Shares of CoreWeave (CRWV -15.82%) are falling on Thursday, down 11.4% as of 12:52 p.m. ET. The drop comes as the S&P 500 and Nasdaq Composite were down modestly.

The artificial intelligence (AI)-focused cloud provider's stock continues to slide after releasing its second-quarter earnings earlier this week. Though the company mostly beat Wall Street's targets, it wasn't enough to quell fears that the stock is overvalued.

CoreWeave's stock falls for the second day

The company beat analysts' estimates for revenue and earnings, with sales of $1.21 billion for the quarter coming in well above the $1.08 billion consensus target. CoreWeave also shrank its net loss and vastly improved its margins.

CEO Michael Intrator said the report "demonstrates continued momentum across every dimension of our business," and that his company is "scaling rapidly" amid "unprecedented demand for AI."

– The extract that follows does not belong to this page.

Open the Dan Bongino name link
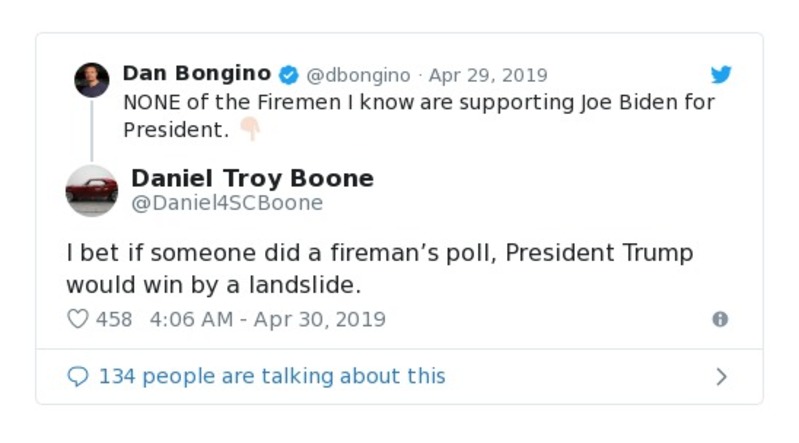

Still, investors saw reasons to be wary. The company's capital expenditures came in lower than expected for the quarter, and while less money moving out the door might sound like a good thing, as a company in hypergrowth mode, its capex is a good indicator of future revenue growth -- a sort of bellwether of demand.

The back of a data server rack.

Image source: Getty Images.

Other analysts pointed to the massive increase in its debt and the cost to service that debt. The company paid $267 million in interest this quarter, up significantly from the $67 million it paid a year before. D.A. Davidson analyst Gil Luria believes CoreWeave will take on a whopping $10 billion of additional debt by the end of the year.

This is a high-risk stock

CoreWeave is heavily leveraged already and will continue to take on huge amounts of debt at steep interest rates in order to meet the "unprecedented demand" for AI. If that demand weakens, CoreWeave would be on the hook and could find itself in hot water.